──────── Records

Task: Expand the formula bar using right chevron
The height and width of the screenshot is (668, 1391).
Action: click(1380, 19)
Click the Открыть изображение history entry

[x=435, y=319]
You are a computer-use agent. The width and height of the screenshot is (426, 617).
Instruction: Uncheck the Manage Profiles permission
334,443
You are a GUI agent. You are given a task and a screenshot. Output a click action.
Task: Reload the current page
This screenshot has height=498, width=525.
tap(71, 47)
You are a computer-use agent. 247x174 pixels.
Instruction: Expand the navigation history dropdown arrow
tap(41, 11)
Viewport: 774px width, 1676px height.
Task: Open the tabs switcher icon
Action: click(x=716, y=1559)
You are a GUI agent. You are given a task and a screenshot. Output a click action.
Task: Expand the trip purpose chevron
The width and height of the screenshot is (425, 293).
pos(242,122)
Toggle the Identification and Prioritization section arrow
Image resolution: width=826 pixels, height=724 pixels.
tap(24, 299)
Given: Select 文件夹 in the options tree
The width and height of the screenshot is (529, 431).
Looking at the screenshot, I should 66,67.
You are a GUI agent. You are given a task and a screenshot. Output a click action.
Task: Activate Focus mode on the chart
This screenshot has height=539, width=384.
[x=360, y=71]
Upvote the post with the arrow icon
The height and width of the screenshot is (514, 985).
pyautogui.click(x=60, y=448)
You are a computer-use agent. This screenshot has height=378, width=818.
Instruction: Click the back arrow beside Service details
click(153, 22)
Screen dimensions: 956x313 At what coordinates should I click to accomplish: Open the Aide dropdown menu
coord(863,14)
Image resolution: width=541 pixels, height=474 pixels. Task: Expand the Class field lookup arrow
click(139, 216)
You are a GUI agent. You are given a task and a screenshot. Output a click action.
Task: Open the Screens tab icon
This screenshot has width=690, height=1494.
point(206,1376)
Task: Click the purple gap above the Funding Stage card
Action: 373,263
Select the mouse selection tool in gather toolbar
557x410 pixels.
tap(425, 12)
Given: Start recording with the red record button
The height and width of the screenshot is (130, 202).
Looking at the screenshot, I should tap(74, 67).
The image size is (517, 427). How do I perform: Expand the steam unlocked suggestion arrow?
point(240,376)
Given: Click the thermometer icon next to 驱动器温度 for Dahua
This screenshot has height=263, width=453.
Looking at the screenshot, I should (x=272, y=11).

────────────────

Exercise details
Extract every line of the items above that contains the string "Instruction". Treat uppercase and lowercase as different.

Right answer
Instruction: Uncheck the Manage Profiles permission
Instruction: Expand the navigation history dropdown arrow
Instruction: Click the back arrow beside Service details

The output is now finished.